▶ Task instructions: Copy out every one of the records below word for word, leaving out the pictures.
begin Supplied material
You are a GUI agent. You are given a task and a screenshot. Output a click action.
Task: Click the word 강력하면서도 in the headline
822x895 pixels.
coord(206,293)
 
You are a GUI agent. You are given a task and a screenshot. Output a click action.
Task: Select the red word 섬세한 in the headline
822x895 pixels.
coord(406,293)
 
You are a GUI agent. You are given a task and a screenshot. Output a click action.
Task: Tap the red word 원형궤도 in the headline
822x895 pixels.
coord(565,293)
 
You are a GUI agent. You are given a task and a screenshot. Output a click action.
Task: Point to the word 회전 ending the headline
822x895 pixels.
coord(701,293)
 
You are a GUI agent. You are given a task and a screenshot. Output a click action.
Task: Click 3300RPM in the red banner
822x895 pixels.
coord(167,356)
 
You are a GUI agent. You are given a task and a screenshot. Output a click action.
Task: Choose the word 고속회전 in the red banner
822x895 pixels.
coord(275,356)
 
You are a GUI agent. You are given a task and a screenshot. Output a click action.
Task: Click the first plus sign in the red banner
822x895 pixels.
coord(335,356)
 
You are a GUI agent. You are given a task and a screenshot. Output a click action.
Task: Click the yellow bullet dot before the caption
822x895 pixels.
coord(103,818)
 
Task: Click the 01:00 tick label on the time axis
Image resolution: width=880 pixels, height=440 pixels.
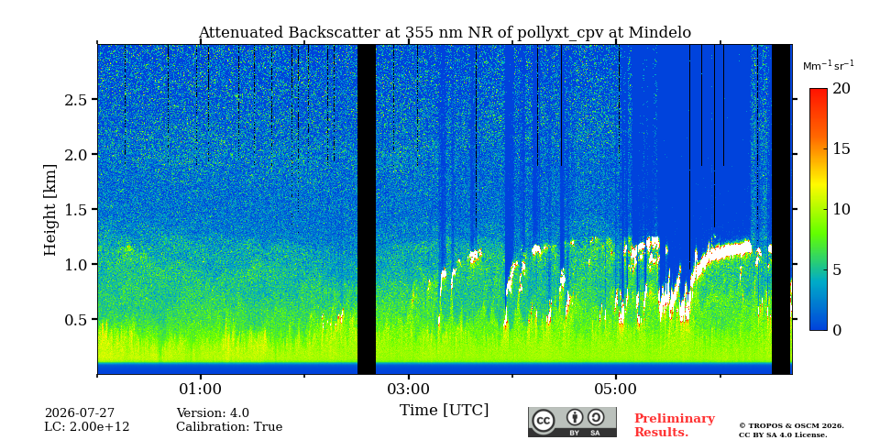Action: click(x=201, y=390)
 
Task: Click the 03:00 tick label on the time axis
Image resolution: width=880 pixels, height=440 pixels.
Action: click(x=409, y=390)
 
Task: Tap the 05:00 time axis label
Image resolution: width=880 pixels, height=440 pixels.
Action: click(x=616, y=390)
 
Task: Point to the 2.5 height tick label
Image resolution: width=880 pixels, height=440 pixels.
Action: click(x=77, y=99)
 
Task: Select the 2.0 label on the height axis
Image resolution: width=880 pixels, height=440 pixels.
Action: click(x=77, y=154)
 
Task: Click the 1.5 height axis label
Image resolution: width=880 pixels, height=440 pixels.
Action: click(x=77, y=209)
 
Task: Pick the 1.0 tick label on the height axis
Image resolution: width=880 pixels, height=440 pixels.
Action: click(x=77, y=264)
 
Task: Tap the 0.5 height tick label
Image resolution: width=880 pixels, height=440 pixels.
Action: click(x=77, y=319)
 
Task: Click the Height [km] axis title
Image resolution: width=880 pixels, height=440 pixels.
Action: click(x=50, y=210)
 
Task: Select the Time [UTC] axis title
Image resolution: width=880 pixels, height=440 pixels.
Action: click(x=444, y=411)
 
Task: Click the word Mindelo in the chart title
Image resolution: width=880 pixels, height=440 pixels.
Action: click(x=660, y=33)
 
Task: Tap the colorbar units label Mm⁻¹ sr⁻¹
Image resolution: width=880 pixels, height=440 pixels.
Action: click(x=829, y=66)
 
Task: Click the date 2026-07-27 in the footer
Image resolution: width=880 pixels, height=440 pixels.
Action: click(x=80, y=413)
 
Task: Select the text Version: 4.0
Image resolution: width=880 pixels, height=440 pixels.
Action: click(x=213, y=413)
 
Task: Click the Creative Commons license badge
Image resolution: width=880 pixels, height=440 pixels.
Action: click(x=572, y=422)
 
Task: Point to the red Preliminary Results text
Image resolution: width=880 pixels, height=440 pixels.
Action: click(x=675, y=425)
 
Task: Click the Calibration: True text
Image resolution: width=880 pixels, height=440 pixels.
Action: click(x=229, y=427)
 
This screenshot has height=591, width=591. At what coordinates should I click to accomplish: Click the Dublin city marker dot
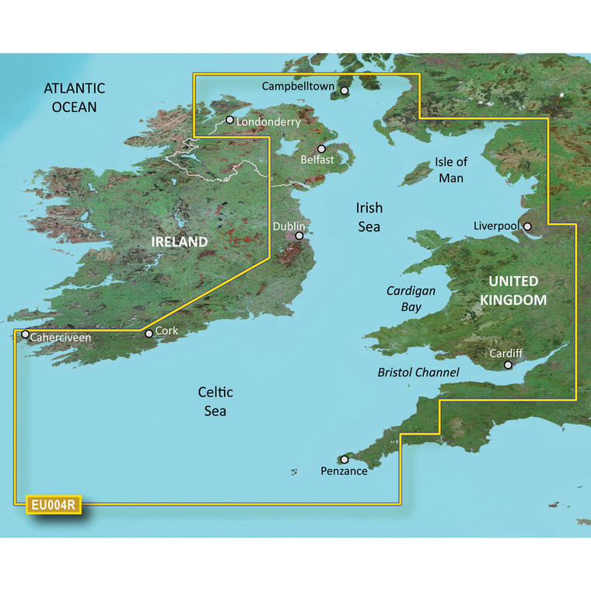pyautogui.click(x=299, y=236)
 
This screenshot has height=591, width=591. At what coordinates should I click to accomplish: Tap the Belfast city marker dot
pyautogui.click(x=321, y=149)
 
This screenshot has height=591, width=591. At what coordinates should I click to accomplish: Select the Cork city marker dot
pyautogui.click(x=149, y=334)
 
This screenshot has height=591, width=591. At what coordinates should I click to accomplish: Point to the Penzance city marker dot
pyautogui.click(x=344, y=460)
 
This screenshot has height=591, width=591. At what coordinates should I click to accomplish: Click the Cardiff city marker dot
pyautogui.click(x=508, y=364)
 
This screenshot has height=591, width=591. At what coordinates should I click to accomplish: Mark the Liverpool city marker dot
pyautogui.click(x=527, y=227)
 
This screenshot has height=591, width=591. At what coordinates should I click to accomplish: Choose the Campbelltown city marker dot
pyautogui.click(x=345, y=91)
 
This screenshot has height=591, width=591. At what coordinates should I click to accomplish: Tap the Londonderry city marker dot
pyautogui.click(x=230, y=120)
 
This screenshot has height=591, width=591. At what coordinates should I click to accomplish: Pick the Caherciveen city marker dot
pyautogui.click(x=25, y=335)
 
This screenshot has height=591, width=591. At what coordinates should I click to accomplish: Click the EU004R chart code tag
pyautogui.click(x=53, y=505)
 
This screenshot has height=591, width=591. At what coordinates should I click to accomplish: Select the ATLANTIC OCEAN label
pyautogui.click(x=74, y=97)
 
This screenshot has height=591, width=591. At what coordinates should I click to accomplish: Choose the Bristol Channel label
pyautogui.click(x=418, y=372)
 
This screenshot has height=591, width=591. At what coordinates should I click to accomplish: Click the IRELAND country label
pyautogui.click(x=180, y=243)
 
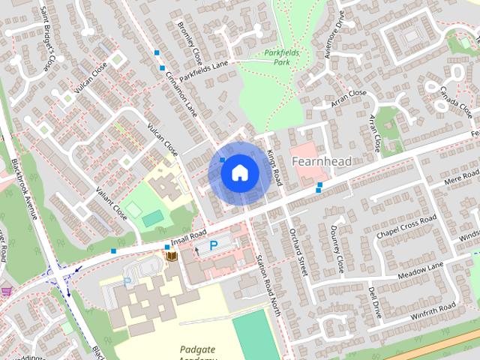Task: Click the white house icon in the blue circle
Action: click(239, 172)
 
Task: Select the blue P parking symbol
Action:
end Supplied material
▶ Solution to the exercise:
You are a GUI agent. You are given a task and a screenshot. Output a click action.
Task: Click the word 강력하면서도 in the headline
822x895 pixels.
coord(206,293)
 
You are a GUI agent. You are given a task and a screenshot. Output a click action.
Task: Select the red word 섬세한 in the headline
822x895 pixels.
coord(406,293)
 
You are a GUI agent. You are given a task and a screenshot. Output a click action.
Task: Tap the red word 원형궤도 in the headline
822x895 pixels.
coord(565,293)
 
You are a GUI agent. You are given a task and a screenshot. Output a click action.
Task: Point to the word 회전 ending the headline
822x895 pixels.
coord(701,293)
 
You are a GUI agent. You are given a task and a screenshot. Output a click action.
Task: Click 3300RPM in the red banner
822x895 pixels.
coord(167,356)
 
You are a GUI agent. You are given a task and a screenshot. Output a click action.
Task: Choose the word 고속회전 in the red banner
822x895 pixels.
coord(275,356)
 
You are a GUI agent. You are given a task and a screenshot. Output a click action.
Task: Click the first plus sign in the red banner
822x895 pixels.
coord(335,356)
 
You are a GUI agent. You are given a task and a screenshot. Output a click action.
Task: Click the yellow bullet dot before the caption
822x895 pixels.
coord(103,818)
 
Task: Click the 01:00 tick label on the time axis
Image resolution: width=880 pixels, height=440 pixels.
Action: click(x=201, y=390)
 
Task: Click the 03:00 tick label on the time axis
Image resolution: width=880 pixels, height=440 pixels.
Action: click(x=409, y=390)
 
Task: Tap the 05:00 time axis label
Image resolution: width=880 pixels, height=440 pixels.
Action: click(x=616, y=390)
 
Task: Point to the 2.5 height tick label
Image resolution: width=880 pixels, height=440 pixels.
Action: click(x=77, y=99)
 
Task: Select the 2.0 label on the height axis
Image resolution: width=880 pixels, height=440 pixels.
Action: click(x=77, y=154)
 
Task: Click the 1.5 height axis label
Image resolution: width=880 pixels, height=440 pixels.
Action: click(x=77, y=209)
 
Task: Pick the 1.0 tick label on the height axis
Image resolution: width=880 pixels, height=440 pixels.
Action: click(x=77, y=264)
 
Task: Tap the 0.5 height tick label
Image resolution: width=880 pixels, height=440 pixels.
Action: click(x=77, y=319)
 
Task: Click the Height [km] axis title
Image resolution: width=880 pixels, height=440 pixels.
Action: click(x=50, y=210)
 
Task: Select the Time [UTC] axis title
Image resolution: width=880 pixels, height=440 pixels.
Action: click(x=444, y=411)
 
Task: Click the word Mindelo in the chart title
Image resolution: width=880 pixels, height=440 pixels.
Action: click(x=660, y=33)
 
Task: Tap the colorbar units label Mm⁻¹ sr⁻¹
Image resolution: width=880 pixels, height=440 pixels.
Action: click(x=829, y=66)
 
Task: Click the date 2026-07-27 in the footer
Image resolution: width=880 pixels, height=440 pixels.
Action: click(x=80, y=413)
 
Task: Select the text Version: 4.0
Image resolution: width=880 pixels, height=440 pixels.
Action: click(x=213, y=413)
 
Task: Click the Creative Commons license badge
Image resolution: width=880 pixels, height=440 pixels.
Action: click(x=572, y=422)
 
Task: Point to the red Preliminary Results text
Image resolution: width=880 pixels, height=440 pixels.
Action: click(x=675, y=425)
 
Task: Click the Calibration: True text
Image resolution: width=880 pixels, height=440 pixels.
Action: click(x=229, y=427)
 
This screenshot has height=591, width=591. At what coordinates should I click to accomplish: Click the Dublin city marker dot
pyautogui.click(x=299, y=236)
 
This screenshot has height=591, width=591. At what coordinates should I click to accomplish: Tap the Belfast city marker dot
pyautogui.click(x=321, y=149)
 
This screenshot has height=591, width=591. At what coordinates should I click to accomplish: Select the Cork city marker dot
pyautogui.click(x=149, y=334)
 
This screenshot has height=591, width=591. At what coordinates should I click to accomplish: Point to the Penzance city marker dot
pyautogui.click(x=344, y=460)
 
This screenshot has height=591, width=591. At what coordinates should I click to accomplish: Click the Cardiff city marker dot
pyautogui.click(x=508, y=364)
 
This screenshot has height=591, width=591. At what coordinates should I click to accomplish: Mark the Liverpool city marker dot
pyautogui.click(x=527, y=227)
 
This screenshot has height=591, width=591. At what coordinates should I click to accomplish: Choose the Campbelltown city marker dot
pyautogui.click(x=345, y=91)
 
This screenshot has height=591, width=591. At what coordinates should I click to accomplish: Tap the Londonderry city marker dot
pyautogui.click(x=230, y=120)
 
This screenshot has height=591, width=591. At what coordinates should I click to accomplish: Pick the Caherciveen city marker dot
pyautogui.click(x=25, y=335)
 
This screenshot has height=591, width=591. At what coordinates should I click to accomplish: Click the EU004R chart code tag
pyautogui.click(x=53, y=505)
 
This screenshot has height=591, width=591. At what coordinates should I click to accomplish: Select the ATLANTIC OCEAN label
pyautogui.click(x=74, y=97)
 
This screenshot has height=591, width=591. At what coordinates should I click to accomplish: Choose the Bristol Channel label
pyautogui.click(x=418, y=372)
 
This screenshot has height=591, width=591. At what coordinates should I click to accomplish: Click the IRELAND country label
pyautogui.click(x=180, y=243)
 
Task: Click the white house icon in the blue circle
Action: click(239, 172)
 
Task: Select the blue P parking symbol
Action:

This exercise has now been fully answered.